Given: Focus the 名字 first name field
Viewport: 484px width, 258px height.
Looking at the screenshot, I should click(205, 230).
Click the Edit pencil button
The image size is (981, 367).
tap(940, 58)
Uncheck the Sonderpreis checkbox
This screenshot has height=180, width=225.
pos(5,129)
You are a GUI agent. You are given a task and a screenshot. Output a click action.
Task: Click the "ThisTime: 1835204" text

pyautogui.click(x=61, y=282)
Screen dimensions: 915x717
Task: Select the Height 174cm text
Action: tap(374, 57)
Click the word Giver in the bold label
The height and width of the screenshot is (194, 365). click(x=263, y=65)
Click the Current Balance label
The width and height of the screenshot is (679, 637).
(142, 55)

----

[Problem description] Your answer should be the line with "Viewport: 484px width, 258px height." and all lines after it in the listing above, repeated exactly. No other lines belong.

[Solution to the exercise]
Viewport: 484px width, 258px height.
Looking at the screenshot, I should click(205, 230).
Click the Edit pencil button
The image size is (981, 367).
tap(940, 58)
Uncheck the Sonderpreis checkbox
This screenshot has height=180, width=225.
pos(5,129)
You are a GUI agent. You are given a task and a screenshot. Output a click action.
Task: Click the "ThisTime: 1835204" text

pyautogui.click(x=61, y=282)
Screen dimensions: 915x717
Task: Select the Height 174cm text
Action: tap(374, 57)
Click the word Giver in the bold label
The height and width of the screenshot is (194, 365). click(x=263, y=65)
Click the Current Balance label
The width and height of the screenshot is (679, 637).
(142, 55)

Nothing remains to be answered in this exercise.